Список задач ->
1 – Перепишите дословно отрывок рецензии на фильм, начиная с места, где стоят слова «Есть грубо раскрашенная», и заканчивая словами «комикс-стилистика, бутафорский мир.».
2 – Перечислите все эпизоды сюжета фильма, которые пересказаны в рецензии.

Исходный текст ->
Невозможно не переходить на личности, говоря об «Утомленных солнцем-2». Потому что ничего, кроме загадочной русской души по имени Никита Михалков, в них нет

Фильм «Утомленные солнцем-2. Предстояние» хорошо бы обсуждать, не отвлекаясь на Никиту Михалкова. За этим именем немедленно вылезает шлейф каких-то свар, скандалов, великой войны за Союз кинематографистов, и приходится говорить не о кино, а о каком-то чернильном облаке вокруг кино. О невиданном в России бюджете в $55 млн и тираже 1018 копий, о визите главных лиц государства на съемочную площадку, о премьере в Кремлевском дворце, о том, что для Каннского кинофестиваля фильм надо ужимать до двух часов, — на разговор о кино сил уже не хватает. Но если обсуждать «Предстояние», забыв об авторе, то тем более не получается говорить о кино, потому что никакого кино здесь нет.
Есть грубо раскрашенная картинка с золотым окладом, несколько новелл о странностях войны и Божьем промысле. Саперы случайно взрывают мост с людьми. Чистенькие кремлевские курсанты погибают в первом же бою. Умирающий танкист Дормидонт просит санитарку показать сиськи. Пересказывать сюжет «Предстояния» — все равно что пересказывать банальный сон и вдруг осознать, насколько он похабен. Сериальные эмоции, гротескная комикс-стилистика, бутафорский мир.

Данные ->
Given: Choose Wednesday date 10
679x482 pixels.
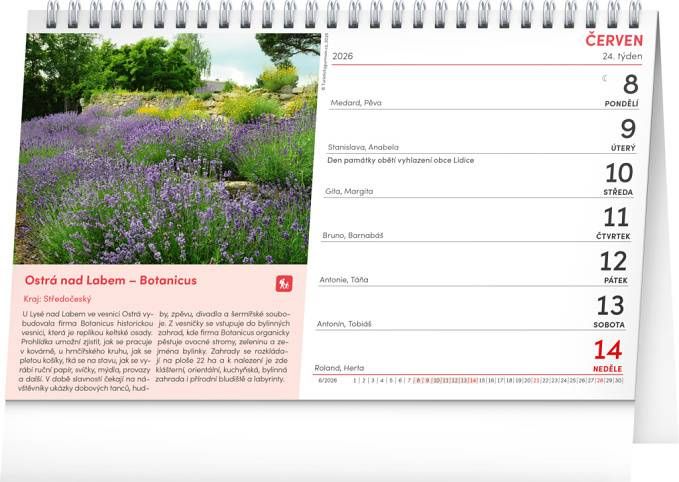Looking at the screenshot, I should [618, 173].
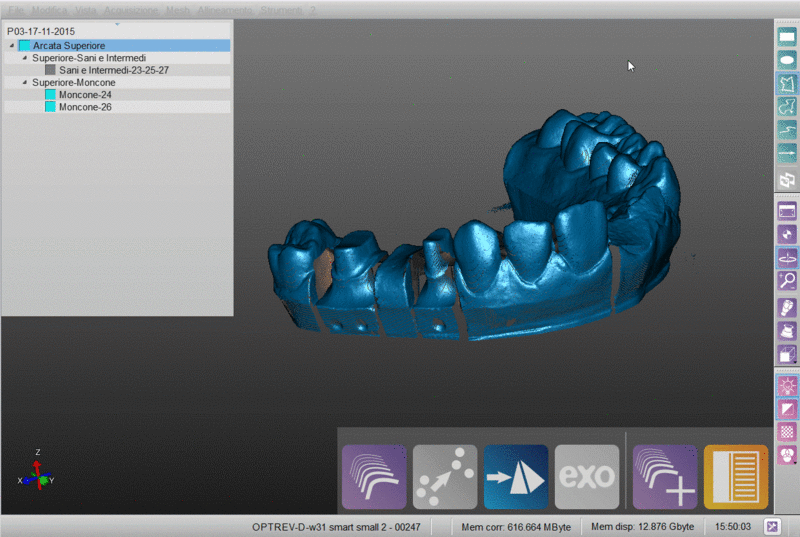Toggle the Moncone-24 color box
The image size is (800, 537).
(x=50, y=95)
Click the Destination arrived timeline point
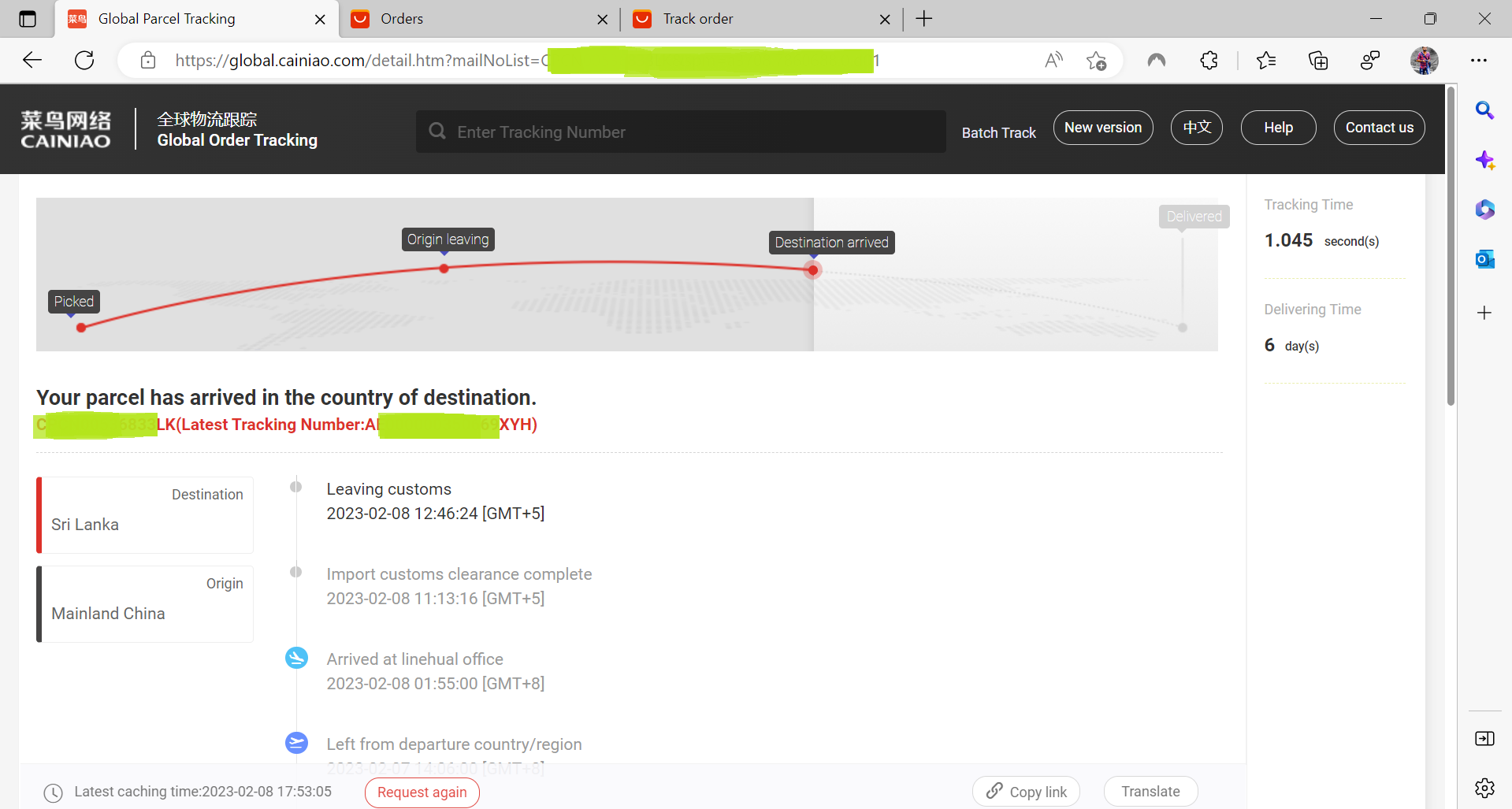The width and height of the screenshot is (1512, 809). 813,270
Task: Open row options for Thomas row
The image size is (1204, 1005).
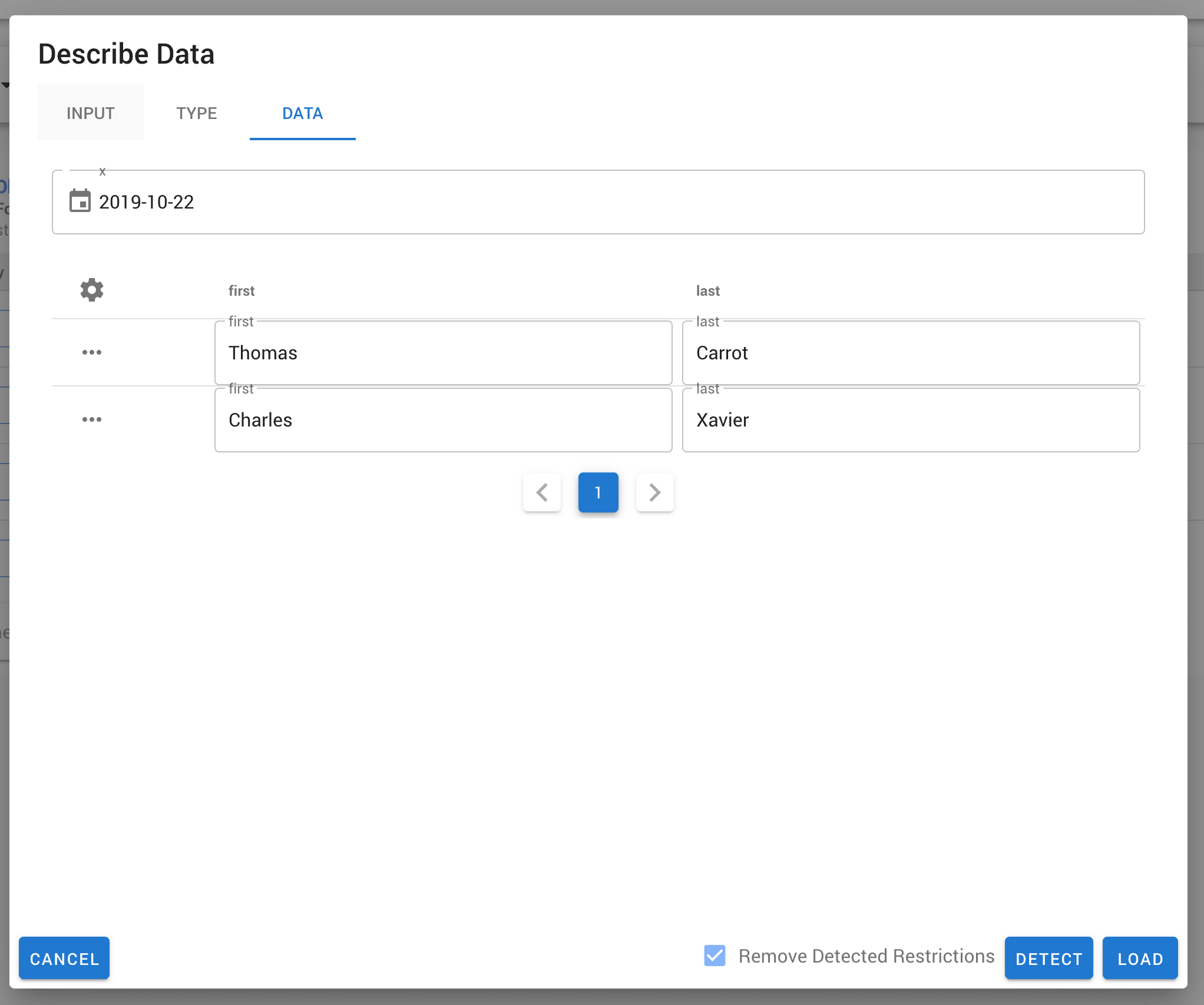Action: click(92, 352)
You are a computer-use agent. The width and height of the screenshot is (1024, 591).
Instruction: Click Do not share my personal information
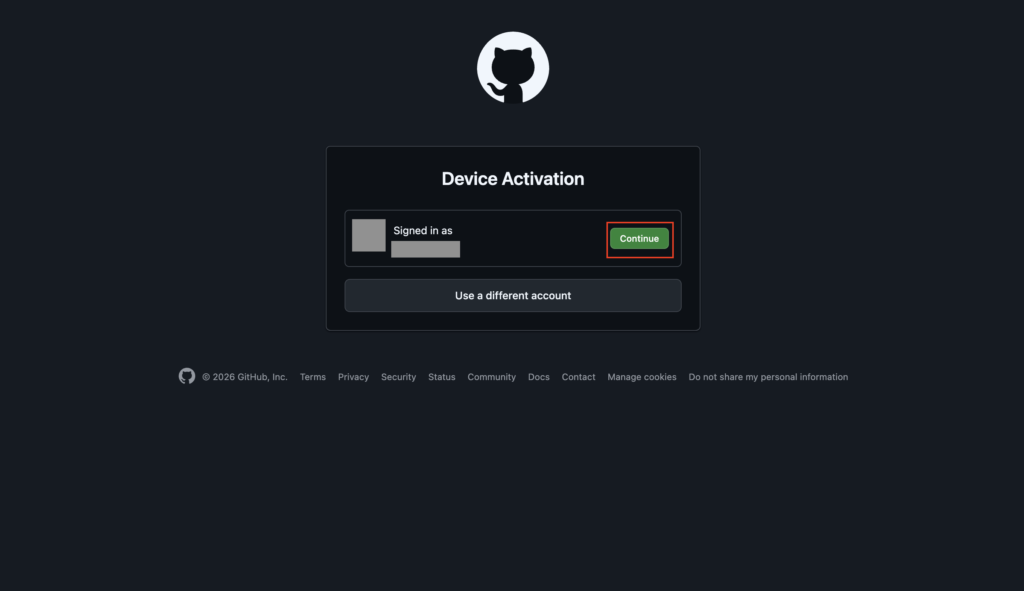[x=767, y=377]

Список решений ->
1 –
Есть грубо раскрашенная картинка с золотым окладом, несколько новелл о странностях войны и Божьем промысле. Саперы случайно взрывают мост с людьми. Чистенькие кремлевские курсанты погибают в первом же бою. Умирающий танкист Дормидонт просит санитарку показать сиськи. Пересказывать сюжет «Предстояния» — все равно что пересказывать банальный сон и вдруг осознать, насколько он похабен. Сериальные эмоции, гротескная комикс-стилистика, бутафорский мир.

2 –
- Саперы случайно взрывают мост с людьми.
- Чистенькие кремлевские курсанты погибают в первом же бою.
- Умирающий танкист Дормидонт просит санитарку показать сиськи.